The characteristic distributed nature of renewable energy sources requires local installation, operation, and maintenance capabilities, which implies a vital role for local entrepreneurs in the development of the market. Further, the modular nature of the technology allows sizing of systems to the present need of the end user for an initial investment that would be much less than the investment in major infrastructure such as grid extension for the predicted energy needs for the next couple of decades.
Despite the reasons above, it is only recently that significant market forces have come into play for the deployment of RE technologies. The market-development approach for renewable energy has undergone a paradigm shift. In the past, technical demonstration projects found favor with the donor agencies and were important markets for the industry. In this technology-driven paradigm, the focus was on assessment and demonstration of a technology and, to a lesser extent, the life-cycle cost.
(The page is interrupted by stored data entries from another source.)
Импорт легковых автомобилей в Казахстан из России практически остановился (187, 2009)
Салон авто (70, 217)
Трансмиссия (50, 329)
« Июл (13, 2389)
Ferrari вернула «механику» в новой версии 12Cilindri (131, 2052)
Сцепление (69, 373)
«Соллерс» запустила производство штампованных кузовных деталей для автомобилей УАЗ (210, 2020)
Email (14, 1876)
The new paradigm focuses on market assessment, policy and institutional issues, and demonstrations of sustainable business and social models.
In this chapter, we look at the factors that need consideration before embarking on a project to market photovoltaic (PV) systems, different types of implementation models that are currently being employed, their merits and demerits, and finally the financing of PV projects. Also discussed is a case study of a solar pumping initiative. An overview of the status of the PV market in South and Southeast Asian countries is also presented.
16.2 PV APPLICATIONS: PRESENT STATUS AND EMERGING TRENDS
PV systems that are being currently deployed can be broadly classified as off-grid domestic systems, off-grid nondomestic systems, and grid-connected systems (distributed and centralized). Off-grid systems also include hybrid energy systems when PV is combined with other renewable or fossil fuel sources.
Off-grid domestic systems to provide electricity to households and villages that are not connected to the utility grid have been widely installed worldwide. Usually electricity is provided for lighting and other low-power loads. Figure 16.1 and Figure 16.2 show DC and AC solar-powered home systems, respectively. Systems ranging in size from a few watts to a few hundred watts have been installed. Solar home systems (SHS) for households (typically 20 to 150 W) and village power stations (typically 500 to 2500 W) are some of the types of systems that are being deployed. Solar home systems can displace or reduce the need for candles and kerosene in rural homes. An estimated 1.1 million solar home systems and solar lanterns have been installed in rural areas of developing countries.
Off-grid nondomestic systems provide power for a wide range of applications, such as telecommunications, water pumping, vaccine refrigeration, and navigational aids. These are remote-area applications where small amounts of electricity have a high value, thus making PV commercially cost competitive with other small generating sources.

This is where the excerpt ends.